A Word from the Editor-in-Chief

The following editorial was written at the absolute last second by the Editor-in-Chief. This editorial exists primarily to fill space, and should be considered satire, not be taken seriously.

Ah, finals week. A time for intense study, a time to eschew your social obligations in favor of academic rigour, and afterwards revel in the satisfaction of an A on an exam where the median grade was a D. You’ll be able to brag about it afterwards to your friends, impress members of the opposite sex, and strike fear into the hearts of your enemies.

If you are one of those miracle straight-A students, possibly in the Stromboli Honors College or other member of the academic aristocracy, that’s probably going through your mind right now. For the rest of us, who might have still have “forgotten” to buy the textbook by week 11 and who have never been addicted to adderall, finals week is a time for worry, worry, worry.

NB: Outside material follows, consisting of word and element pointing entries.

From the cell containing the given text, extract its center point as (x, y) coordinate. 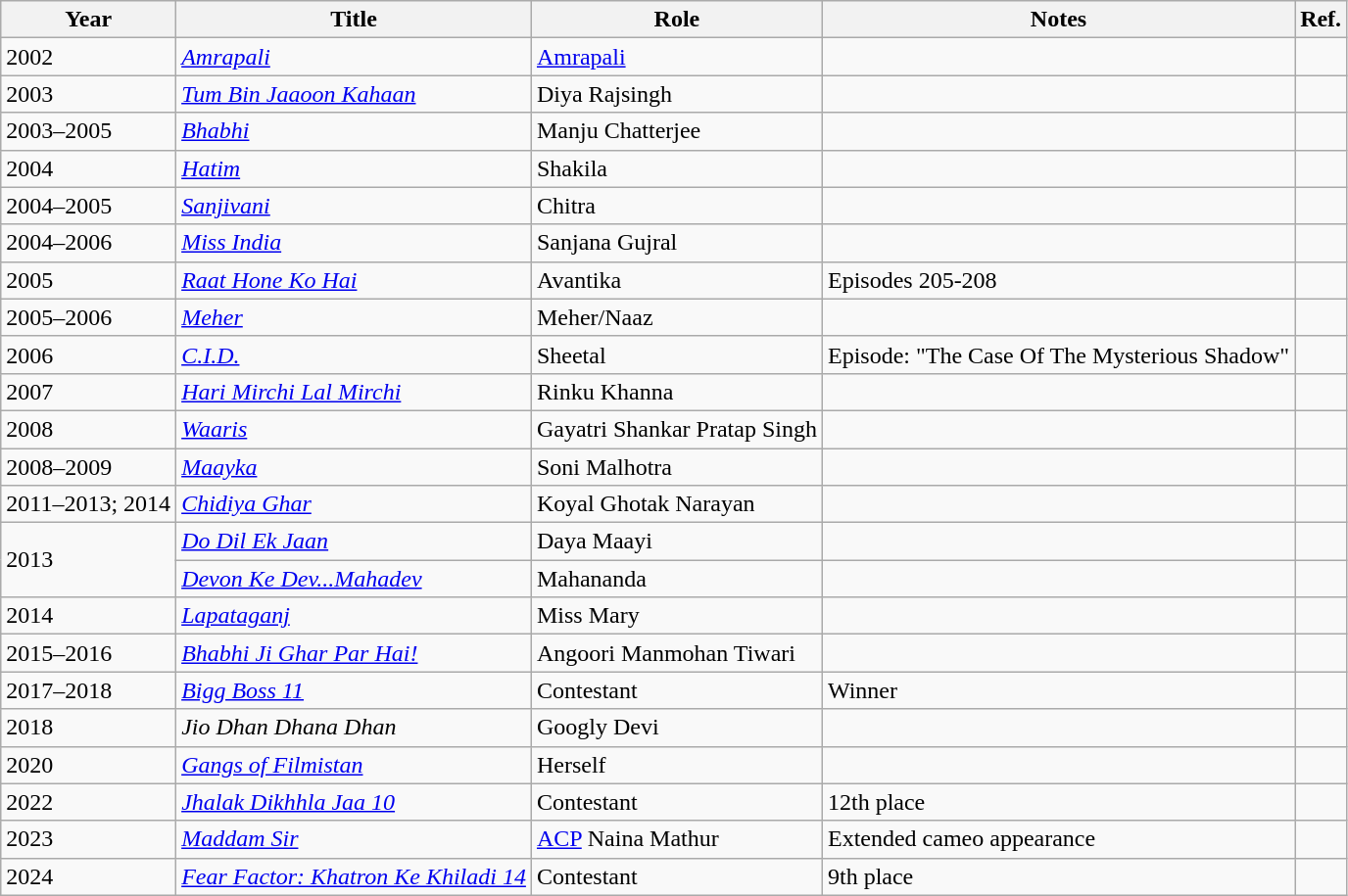
2017–2018 (88, 691)
Mahananda (676, 579)
Sanjana Gujral (676, 243)
Bhabhi Ji Ghar Par Hai! (355, 653)
2018 (88, 728)
Waaris (355, 429)
Angoori Manmohan Tiwari (676, 653)
Title (355, 20)
Maayka (355, 467)
Sheetal (676, 355)
Role (676, 20)
C.I.D. (355, 355)
Herself (676, 765)
Manju Chatterjee (676, 131)
Chidiya Ghar (355, 505)
Bhabhi (355, 131)
Avantika (676, 280)
Lapataganj (355, 616)
2003–2005 (88, 131)
Meher/Naaz (676, 317)
Gangs of Filmistan (355, 765)
Diya Rajsingh (676, 94)
2024 (88, 877)
Winner (1058, 691)
Meher (355, 317)
Shakila (676, 168)
Jio Dhan Dhana Dhan (355, 728)
Hari Mirchi Lal Mirchi (355, 392)
Devon Ke Dev...Mahadev (355, 579)
Hatim (355, 168)
2002 (88, 57)
Koyal Ghotak Narayan (676, 505)
Miss Mary (676, 616)
Raat Hone Ko Hai (355, 280)
Maddam Sir (355, 840)
Episodes 205-208 (1058, 280)
2020 (88, 765)
2022 (88, 802)
2003 (88, 94)
Do Dil Ek Jaan (355, 542)
9th place (1058, 877)
Gayatri Shankar Pratap Singh (676, 429)
2006 (88, 355)
2005–2006 (88, 317)
Fear Factor: Khatron Ke Khiladi 14 (355, 877)
2008–2009 (88, 467)
Soni Malhotra (676, 467)
2014 (88, 616)
Ref. (1321, 20)
2007 (88, 392)
2005 (88, 280)
Daya Maayi (676, 542)
Rinku Khanna (676, 392)
Tum Bin Jaaoon Kahaan (355, 94)
2004–2005 (88, 206)
Year (88, 20)
2004 (88, 168)
2013 (88, 560)
Notes (1058, 20)
Googly Devi (676, 728)
Miss India (355, 243)
2008 (88, 429)
2011–2013; 2014 (88, 505)
2015–2016 (88, 653)
Sanjivani (355, 206)
Jhalak Dikhhla Jaa 10 (355, 802)
Episode: "The Case Of The Mysterious Shadow" (1058, 355)
Chitra (676, 206)
2023 (88, 840)
12th place (1058, 802)
Extended cameo appearance (1058, 840)
Bigg Boss 11 (355, 691)
2004–2006 (88, 243)
ACP Naina Mathur (676, 840)
For the text-containing cell, return its midpoint in (x, y) coordinate format. 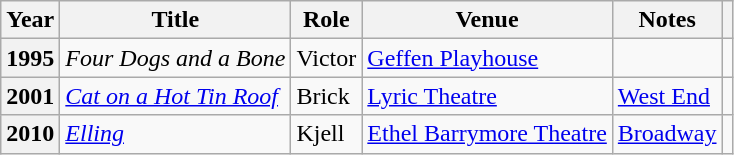
Role (326, 20)
2010 (30, 134)
West End (667, 96)
Lyric Theatre (488, 96)
Title (176, 20)
Geffen Playhouse (488, 58)
Broadway (667, 134)
Victor (326, 58)
Kjell (326, 134)
Brick (326, 96)
Elling (176, 134)
Year (30, 20)
Cat on a Hot Tin Roof (176, 96)
Notes (667, 20)
1995 (30, 58)
2001 (30, 96)
Venue (488, 20)
Ethel Barrymore Theatre (488, 134)
Four Dogs and a Bone (176, 58)
Detect which cell encompasses the target text, then output its (X, Y) center coordinate. 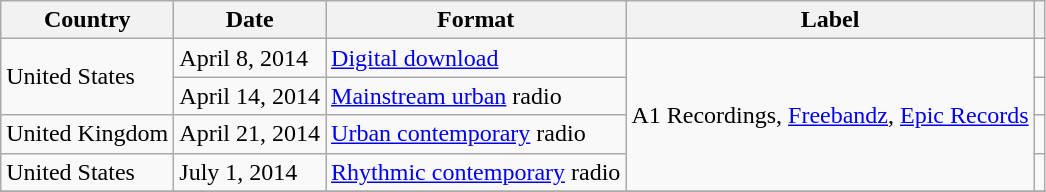
Country (88, 20)
United Kingdom (88, 134)
Rhythmic contemporary radio (476, 172)
Digital download (476, 58)
Mainstream urban radio (476, 96)
A1 Recordings, Freebandz, Epic Records (830, 115)
Date (250, 20)
Format (476, 20)
Urban contemporary radio (476, 134)
July 1, 2014 (250, 172)
April 21, 2014 (250, 134)
April 14, 2014 (250, 96)
April 8, 2014 (250, 58)
Label (830, 20)
Provide the (x, y) coordinate of the cell's center where the given text is located.  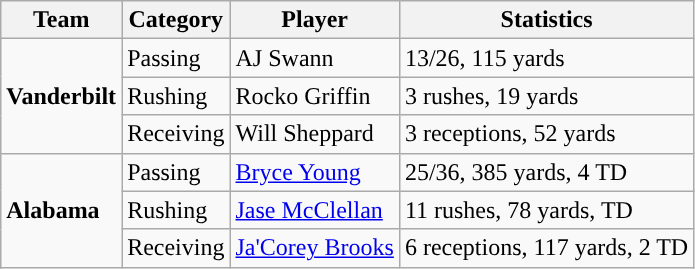
AJ Swann (314, 58)
Category (176, 20)
11 rushes, 78 yards, TD (546, 210)
3 rushes, 19 yards (546, 96)
Alabama (62, 210)
Will Sheppard (314, 134)
Jase McClellan (314, 210)
Ja'Corey Brooks (314, 248)
Statistics (546, 20)
Player (314, 20)
13/26, 115 yards (546, 58)
Vanderbilt (62, 96)
Team (62, 20)
Rocko Griffin (314, 96)
Bryce Young (314, 172)
6 receptions, 117 yards, 2 TD (546, 248)
3 receptions, 52 yards (546, 134)
25/36, 385 yards, 4 TD (546, 172)
Detect which cell encompasses the target text, then output its [x, y] center coordinate. 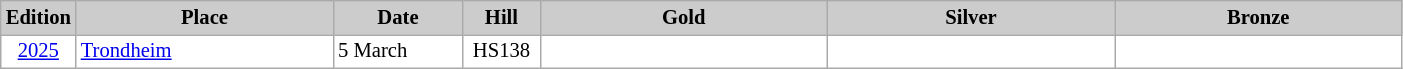
Trondheim [204, 51]
HS138 [502, 51]
Bronze [1258, 17]
2025 [38, 51]
Gold [684, 17]
Silver [970, 17]
5 March [398, 51]
Edition [38, 17]
Hill [502, 17]
Place [204, 17]
Date [398, 17]
Provide the (X, Y) coordinate of the cell's center where the given text is located.  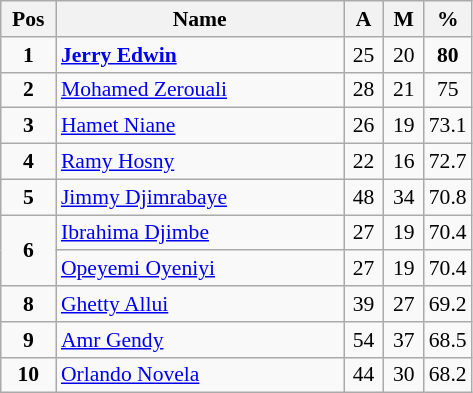
39 (364, 304)
% (448, 19)
A (364, 19)
Amr Gendy (200, 340)
54 (364, 340)
Opeyemi Oyeniyi (200, 269)
28 (364, 90)
Jerry Edwin (200, 55)
16 (404, 162)
75 (448, 90)
Hamet Niane (200, 126)
Ibrahima Djimbe (200, 233)
26 (364, 126)
5 (28, 197)
1 (28, 55)
48 (364, 197)
Ghetty Allui (200, 304)
Mohamed Zerouali (200, 90)
68.5 (448, 340)
8 (28, 304)
M (404, 19)
4 (28, 162)
72.7 (448, 162)
25 (364, 55)
9 (28, 340)
Name (200, 19)
20 (404, 55)
69.2 (448, 304)
30 (404, 375)
6 (28, 250)
80 (448, 55)
Ramy Hosny (200, 162)
70.8 (448, 197)
68.2 (448, 375)
34 (404, 197)
3 (28, 126)
Pos (28, 19)
73.1 (448, 126)
2 (28, 90)
44 (364, 375)
22 (364, 162)
21 (404, 90)
37 (404, 340)
Orlando Novela (200, 375)
10 (28, 375)
Jimmy Djimrabaye (200, 197)
Search for the cell housing the specified text and yield its [x, y] center coordinate. 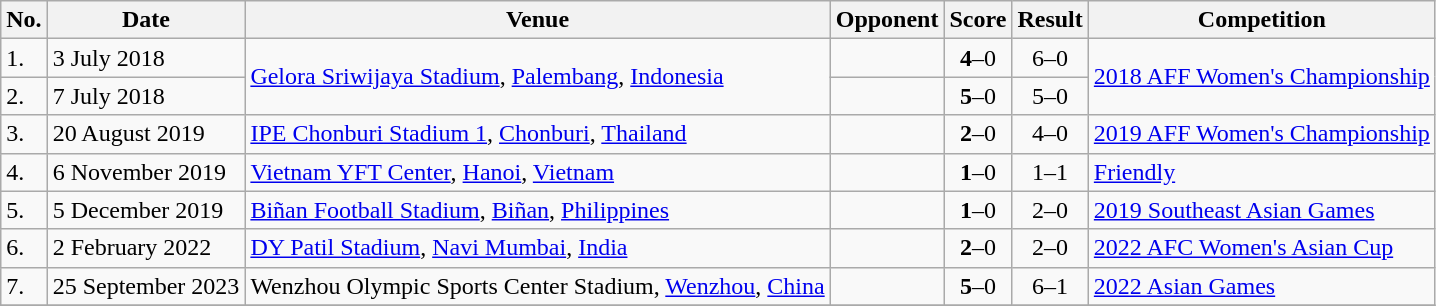
Vietnam YFT Center, Hanoi, Vietnam [538, 172]
6–1 [1050, 286]
5 December 2019 [146, 210]
7. [24, 286]
Venue [538, 20]
2 February 2022 [146, 248]
2022 AFC Women's Asian Cup [1262, 248]
2019 AFF Women's Championship [1262, 134]
Opponent [887, 20]
4. [24, 172]
Friendly [1262, 172]
2019 Southeast Asian Games [1262, 210]
IPE Chonburi Stadium 1, Chonburi, Thailand [538, 134]
20 August 2019 [146, 134]
1. [24, 58]
Date [146, 20]
2018 AFF Women's Championship [1262, 77]
25 September 2023 [146, 286]
Biñan Football Stadium, Biñan, Philippines [538, 210]
7 July 2018 [146, 96]
Result [1050, 20]
3. [24, 134]
6. [24, 248]
No. [24, 20]
6 November 2019 [146, 172]
Wenzhou Olympic Sports Center Stadium, Wenzhou, China [538, 286]
1–1 [1050, 172]
6–0 [1050, 58]
3 July 2018 [146, 58]
5. [24, 210]
Gelora Sriwijaya Stadium, Palembang, Indonesia [538, 77]
2022 Asian Games [1262, 286]
2. [24, 96]
Score [978, 20]
DY Patil Stadium, Navi Mumbai, India [538, 248]
Competition [1262, 20]
Determine the (X, Y) coordinate at the center of the cell enclosing the given text.  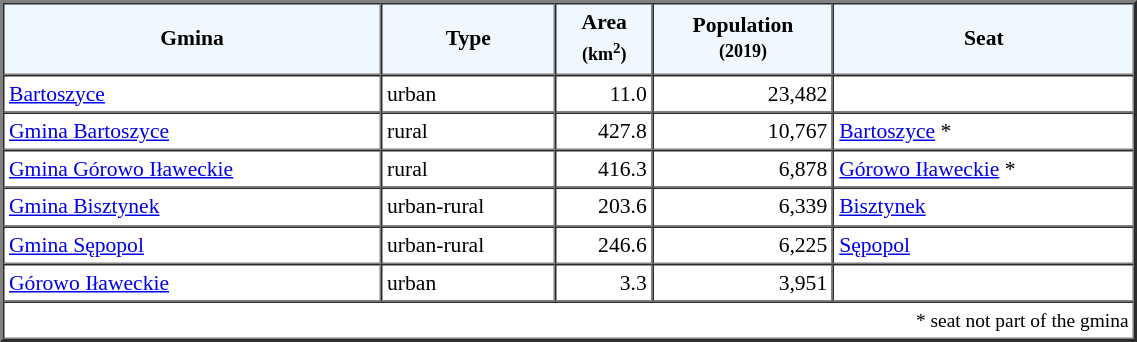
6,878 (744, 169)
Type (468, 38)
Gmina Górowo Iławeckie (192, 169)
416.3 (604, 169)
Bartoszyce * (984, 131)
203.6 (604, 207)
Gmina Sępopol (192, 245)
10,767 (744, 131)
23,482 (744, 93)
Gmina (192, 38)
246.6 (604, 245)
Gmina Bisztynek (192, 207)
Sępopol (984, 245)
427.8 (604, 131)
Górowo Iławeckie (192, 283)
Bisztynek (984, 207)
Bartoszyce (192, 93)
11.0 (604, 93)
Seat (984, 38)
Area(km2) (604, 38)
Gmina Bartoszyce (192, 131)
3.3 (604, 283)
6,225 (744, 245)
6,339 (744, 207)
Population(2019) (744, 38)
* seat not part of the gmina (569, 321)
3,951 (744, 283)
Górowo Iławeckie * (984, 169)
From the cell containing the given text, extract its center point as (X, Y) coordinate. 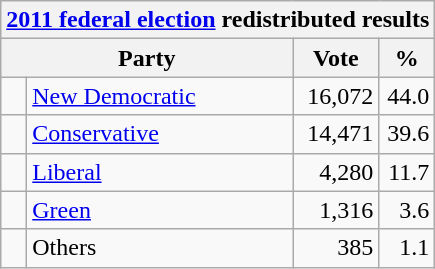
14,471 (336, 134)
Vote (336, 58)
39.6 (407, 134)
3.6 (407, 210)
16,072 (336, 96)
New Democratic (160, 96)
4,280 (336, 172)
Others (160, 248)
44.0 (407, 96)
1.1 (407, 248)
Liberal (160, 172)
385 (336, 248)
1,316 (336, 210)
Party (147, 58)
2011 federal election redistributed results (218, 20)
11.7 (407, 172)
Conservative (160, 134)
Green (160, 210)
% (407, 58)
For the text-containing cell, return its midpoint in [x, y] coordinate format. 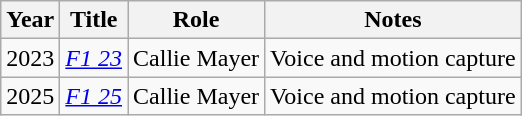
Notes [394, 20]
Title [94, 20]
F1 23 [94, 58]
2025 [30, 96]
Role [196, 20]
F1 25 [94, 96]
Year [30, 20]
2023 [30, 58]
Detect which cell encompasses the target text, then output its [x, y] center coordinate. 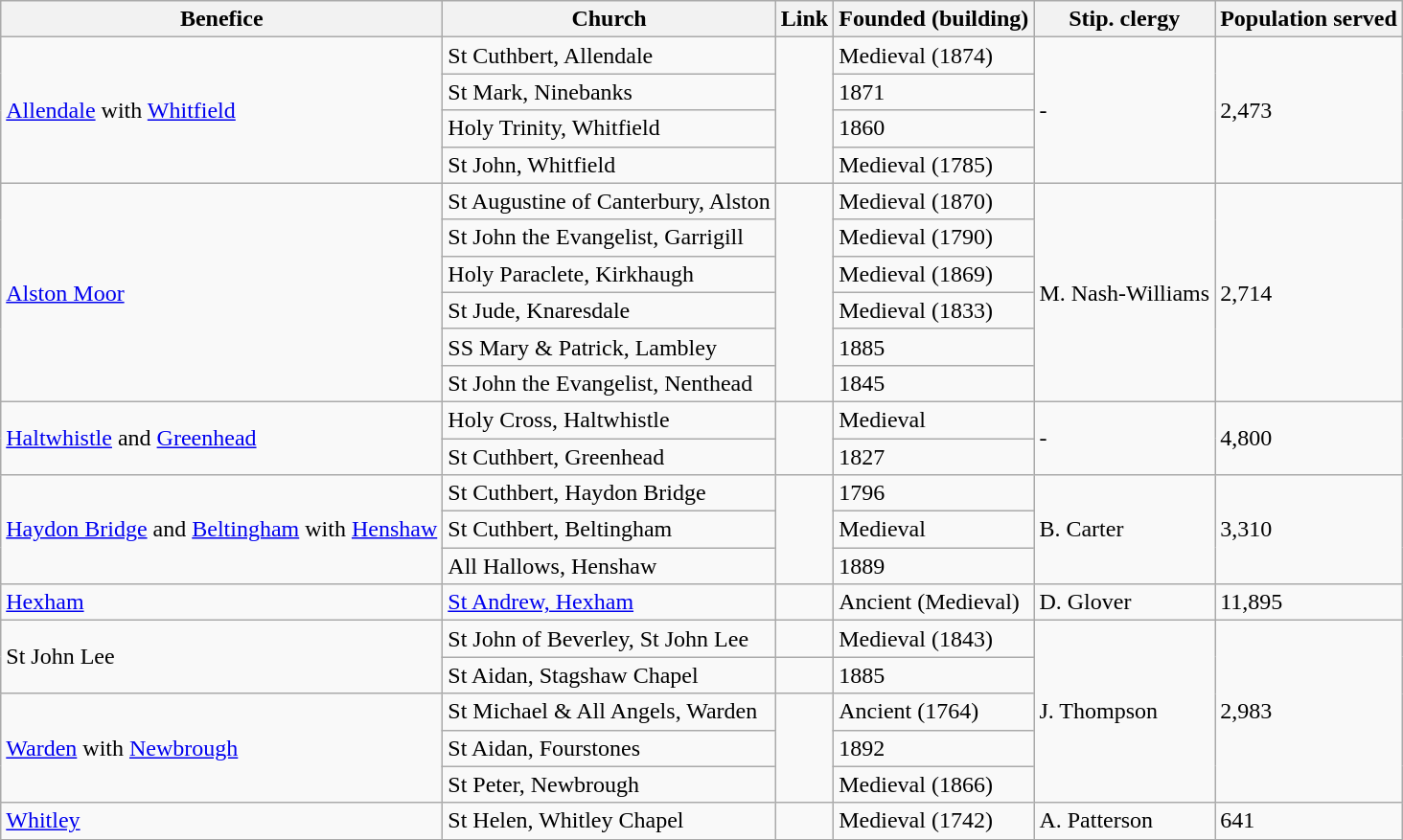
D. Glover [1125, 603]
St Andrew, Hexham [610, 603]
Medieval (1874) [933, 56]
Hexham [222, 603]
Medieval (1742) [933, 821]
1889 [933, 566]
Population served [1309, 19]
St John the Evangelist, Garrigill [610, 238]
Holy Trinity, Whitfield [610, 128]
Haydon Bridge and Beltingham with Henshaw [222, 530]
St John Lee [222, 657]
11,895 [1309, 603]
2,983 [1309, 712]
Church [610, 19]
B. Carter [1125, 530]
St Peter, Newbrough [610, 785]
Medieval (1870) [933, 201]
3,310 [1309, 530]
St Cuthbert, Haydon Bridge [610, 494]
1860 [933, 128]
Link [804, 19]
Benefice [222, 19]
2,714 [1309, 292]
Medieval (1790) [933, 238]
Holy Cross, Haltwhistle [610, 420]
SS Mary & Patrick, Lambley [610, 347]
Haltwhistle and Greenhead [222, 438]
Whitley [222, 821]
Medieval (1833) [933, 310]
St John of Beverley, St John Lee [610, 639]
All Hallows, Henshaw [610, 566]
Stip. clergy [1125, 19]
Founded (building) [933, 19]
St Cuthbert, Greenhead [610, 457]
Ancient (1764) [933, 712]
Warden with Newbrough [222, 748]
M. Nash-Williams [1125, 292]
1845 [933, 383]
Medieval (1869) [933, 274]
Medieval (1866) [933, 785]
Medieval (1785) [933, 165]
1871 [933, 92]
641 [1309, 821]
J. Thompson [1125, 712]
1892 [933, 748]
St Cuthbert, Allendale [610, 56]
St Helen, Whitley Chapel [610, 821]
1796 [933, 494]
4,800 [1309, 438]
St Jude, Knaresdale [610, 310]
St Aidan, Stagshaw Chapel [610, 676]
St Mark, Ninebanks [610, 92]
1827 [933, 457]
St Aidan, Fourstones [610, 748]
A. Patterson [1125, 821]
St John, Whitfield [610, 165]
St John the Evangelist, Nenthead [610, 383]
Holy Paraclete, Kirkhaugh [610, 274]
Medieval (1843) [933, 639]
2,473 [1309, 110]
St Cuthbert, Beltingham [610, 530]
Alston Moor [222, 292]
Allendale with Whitfield [222, 110]
St Augustine of Canterbury, Alston [610, 201]
St Michael & All Angels, Warden [610, 712]
Ancient (Medieval) [933, 603]
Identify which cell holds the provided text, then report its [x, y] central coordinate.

One of the best ways to prepare for finals week is to study. Studying imparts you with knowledge and the ability to succeed in your exam. However, there’s another part to that equation: confidence. Confidence is the ability to stop second-guessing that answer, because you know if you change it, it’ll be worse than before. Confidence is writing one sentence in the long-answer section, because you know that’s really all there is to say on the subject. Confidence is handing in the exam ten minutes after it starts, incomplete, in protest because (like many Drexel exams) the problems on it had nothing to do with the coursework.

To encourage confident exam taking, the Triangle endorses moderate alcohol consumption prior to any important exam. We’re not talking about a binge that leaves you black-out drunk for your exam, but maybe a Yuengling Lager or two before you leave for class, or a glass of red wine. If the weather warrants it, maybe a double whiskey, neat. (Do not talk to us about chasers.) If you’re really ambitious, pick up a coffee at the Wawa and throw some Bailey’s in there before walking into the exam room (nobody will know!)

Alcohol, as freshmen discover on Powelton Avenue, is a social lubricant. But taken with exams, it becomes an academic and intellectual lubricant, giving new insight and allowing to solve problems we didn’t even know we had. Your professor will be amazed by your new, unbridled creativity and confidence to answer his or her exam questions in ways never before thought possible.

So, study hard, but please, don’t go in the exam room harried and anxious. Stay cool, calm, and collected, without resorting to stealing your roommate’s Xanax again. Have a beer.

But please before heading off to that math exam, remember: alcohol and calculus don’t mix. Don’t drink and derive.